An Issue of Design, Not Competency
I think the point of that text is not to say you can never learn anything from a woman. That is just not true. It is not true biblically, and it is not true experientially. The reason for saying, “I don’t permit a woman to teach or have authority” over men is not because she is incompetent. It is not because she can’t have thoughts.
Piper: “The women in our church and your wife have many thoughts that you would do well to note and learn from.”
In fact, the women in our church and the woman you are married to have many thoughts that you would do well to note and learn from. And so the issue there is not she doesn’t have thoughts that you wouldn’t benefit from, or she can’t teach you anything.
The issue is, how does manhood and womanhood work? What is the dynamic between how men flourish and women flourish as God designed them to flourish when an act of authority is being exerted on a man from a woman?
The Drill Sergeant and the City Planner
And so I distinguish between personal, direct exercises of authority that involve manhood and womanhood, and indirect, impersonal exercises of authority which don’t concern gender. So, here is a woman, she is right there. She is woman. I am man. And I am being directly pressed on by this woman in an authoritative way. Should she be doing that? Should I be experiencing that? And my answer is, no. I think that is contrary to the way God made us.
Here would be an example of what I mean by those two words — personal and direct. A drill sergeant that gets in the face and says, “Hut, one, hut, two, keep your mouth shut, private! Get your rifle up here! Turn around like I said!” I don’t think a woman ought to be doing that to a man because it is direct, it is forceful, it is authoritative, it is compromising something about the way a man and a woman were designed by God to relate.

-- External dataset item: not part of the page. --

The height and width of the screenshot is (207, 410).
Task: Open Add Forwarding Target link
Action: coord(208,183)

The opposite of personal and direct would be if she is a city planner, for example. She is sitting in an office at a desk drawing which street should be one way and which should be two way and, thus, she is going to control which way men drive all day long. That is a lot of authority and it is totally impersonal and indirect, and therefore it has no dimension of maleness or femaleness about it. And for that reason, I don’t think it contradicts anything that Paul is concerned about here.

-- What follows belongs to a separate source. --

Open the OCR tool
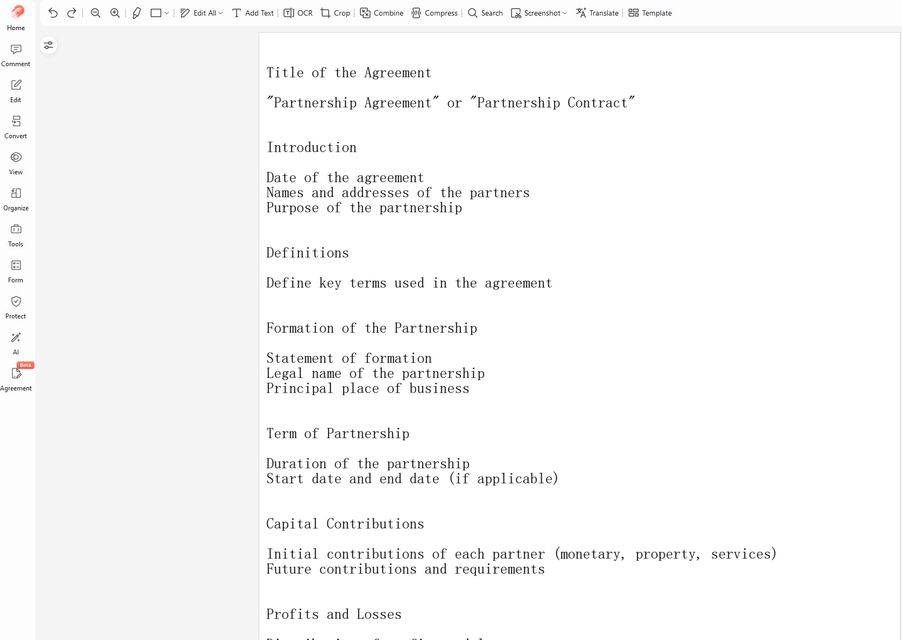Screen dimensions: 902x640 coord(298,13)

“I would put a woman writing a book way more in that category of ‘city planner’ than a drill sergeant.”
So to get back to the question, I would put a woman writing a book way more in that category of “city planner” than a drill sergeant, so that the personal directness of it is removed and the man doesn’t feel himself and she wouldn’t feel herself in any way compromised by his reading the book and learning from the book. That is the way I have tried to think it through in society and in academic efforts and in the church.
Public Use of Women’s Writings
So that’s reading and benefiting from a woman’s exegesis in private. Would you have any reservations about quoting from that commentary by a woman in a public sermon?
I think that is just an extension of the same principle. In other words, “Here is a truth. A woman saw it. She shared it in a book, and I now quote it, because I am not having a direct, authoritative confrontation. She is not looking at me and confronting me and authoritatively directing me as a woman.”
There is this interposition of the phenomenon called book and writing that puts the woman as author out of the reader’s sight and, in a sense, takes away the dimension of her female personhood. Whereas, if she were standing right in front of me and teaching me as my shepherd, week in and week out, I couldn’t make that separation. I think the Bible says that women shouldn’t take that role in the church.